--- Selected excerpt ---

As I wrote the above statement, I need to retain stack instructions as an intermediate step in RTL generation. Currently I am spending most of my CRuby work time on implementing RTL generation from stack instructions instead of the already existing generation from AST.

2. JIT

Unfortunately, using just RTL instructions did not bring us significantly closer to the Ruby3x3 performance goal. Only machine code specialized to a particular Ruby program can do this. This actually means we must use JIT compilation. And this is a more interesting topic than RTL.

2.1. JIT Implementation Approaches

There are many possible approaches to implementing a JIT. I considered several of them:

  1. We could write our own JIT as it was done for Lua, for example.
  2. We could base our JIT on the widely used optimizing compilers GCC or LLVM.
  3. And finally, we could use an existing general-purpose or specialized JIT such as JVM HotSpot JIT or Chrome V8.

Let us consider the advantages and disadvantages of these approaches.

2.1.1. Writing Our Own JIT From Scratch

The advantages of implementing our own JIT are complete control over the code, small size, and fast compilation. But it also means huge efforts to implement a decent number of optimizations and port the JIT to new targets, as well as a huge burden for ongoing maintenance.

It could be an interesting project for me but I do not have enough time to implement or even to participate in such a project. Especially when I believe I can reach better results with another approach.

2.1.2. Using Widely Used Optimizing Compilers

A general optimizing compiler could be used to implement a JIT. Here, I seriously consider only GCC and LLVM. They generate highly optimized code. To achieve such a degree of optimization, more than 2 thousand people contributed code to GCC since its version 2.95. GCC and LLVM are widely used and portable. GCC currently supports 49 targets and many more sub targets.

They are reliable and widely tested. For example, each year the GCC community spends a half-year on fixing bugs for the next upcoming GCC release. We have had about 90 thousand problem reports and more than 16 thousand reporters since GCC 2.95.

Also, GCC and LLVM do not create new dependencies as they already are being used to compile CRuby.

Of course, GCC and LLVM compilation speed is worse in comparison with other JITs, but this is mostly a consequence of including many more optimizations.

Perhaps in the future CRuby will also need a faster JIT compiler. But even in this case GCC or LLVM could still be useful as a tier 2 JIT compiler for more frequently running code.

2.2.3. Using Existing JITs

We could use an existing JIT, and there are a few serious JIT frameworks. But, surprise! Practically all of them are already being used for Ruby implementations. This says a lot about Ruby’s popularity. So if I use an existing JIT, it would be just a duplication of existing work.

And still, even the best optimizing and widely tested JIT, JVM HotSpot JIT, has fewer optimizations than GCC or LLVM. A lot of GCC optimizations are not implemented in JVM or implemented in a sub-par fashion. For example, JVM autovectorization is mediocre compared to the GCC and LLVM versions.

I saw a report where JVM achieves only 40% of GCC performance on a SHA1 calculation benchmark. Another example is Falcon, an LLVM-based implementation of a Java JIT tier 2 (server) compiler. Falcon can achieve several times better performance than the JVM server compiler on small vector benchmarks.

--- Data segment ---

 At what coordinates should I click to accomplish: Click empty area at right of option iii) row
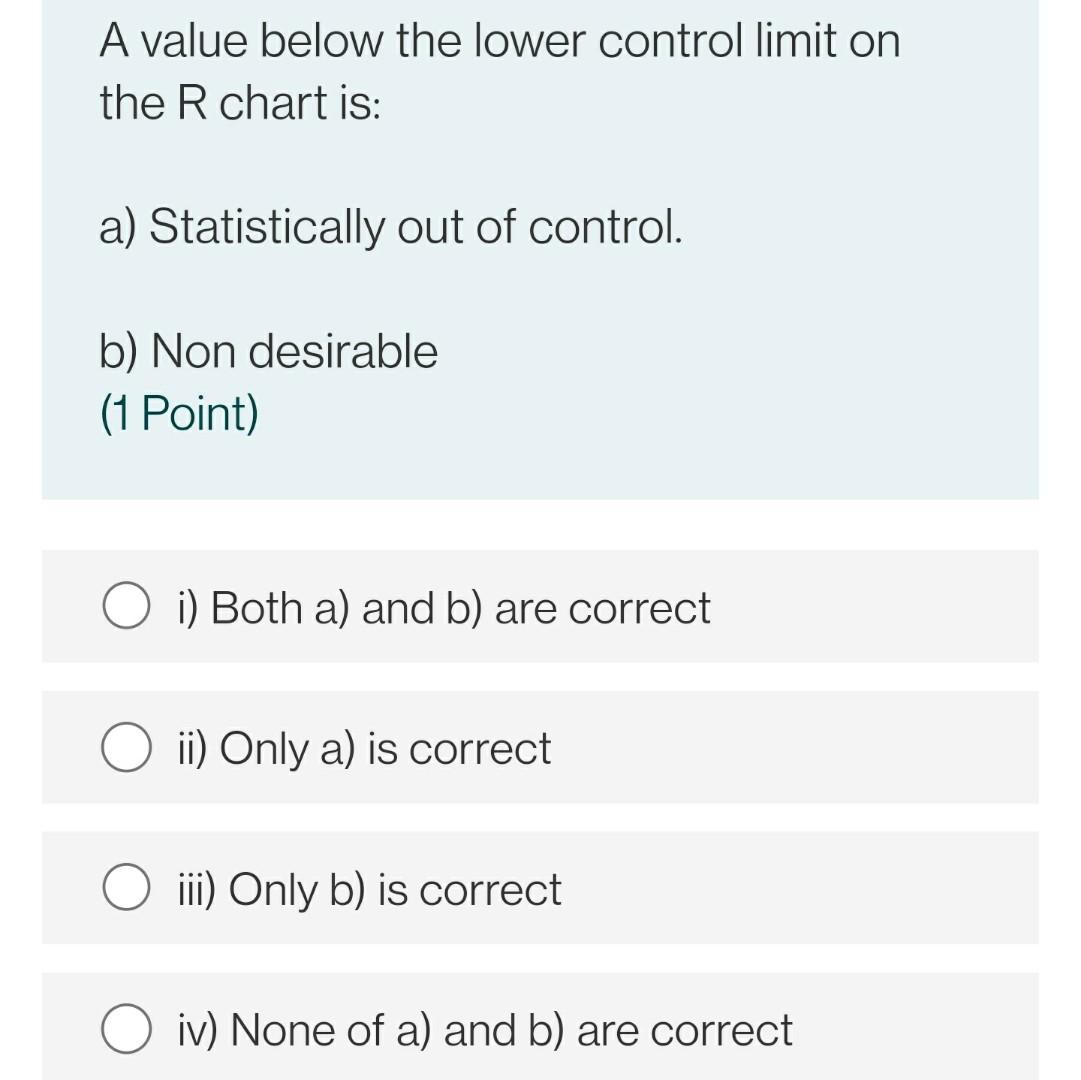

---

Aim of the task
Can you copy the passage on CRuby JIT approaches word for word, starting at the words "As I wrote the" and stopping after "used optimizing compilers GCC or LLVM."?

Completed exercise
As I wrote the above statement, I need to retain stack instructions as an intermediate step in RTL generation. Currently I am spending most of my CRuby work time on implementing RTL generation from stack instructions instead of the already existing generation from AST.

2. JIT

Unfortunately, using just RTL instructions did not bring us significantly closer to the Ruby3x3 performance goal. Only machine code specialized to a particular Ruby program can do this. This actually means we must use JIT compilation. And this is a more interesting topic than RTL.

2.1. JIT Implementation Approaches

There are many possible approaches to implementing a JIT. I considered several of them:

  1. We could write our own JIT as it was done for Lua, for example.
  2. We could base our JIT on the widely used optimizing compilers GCC or LLVM.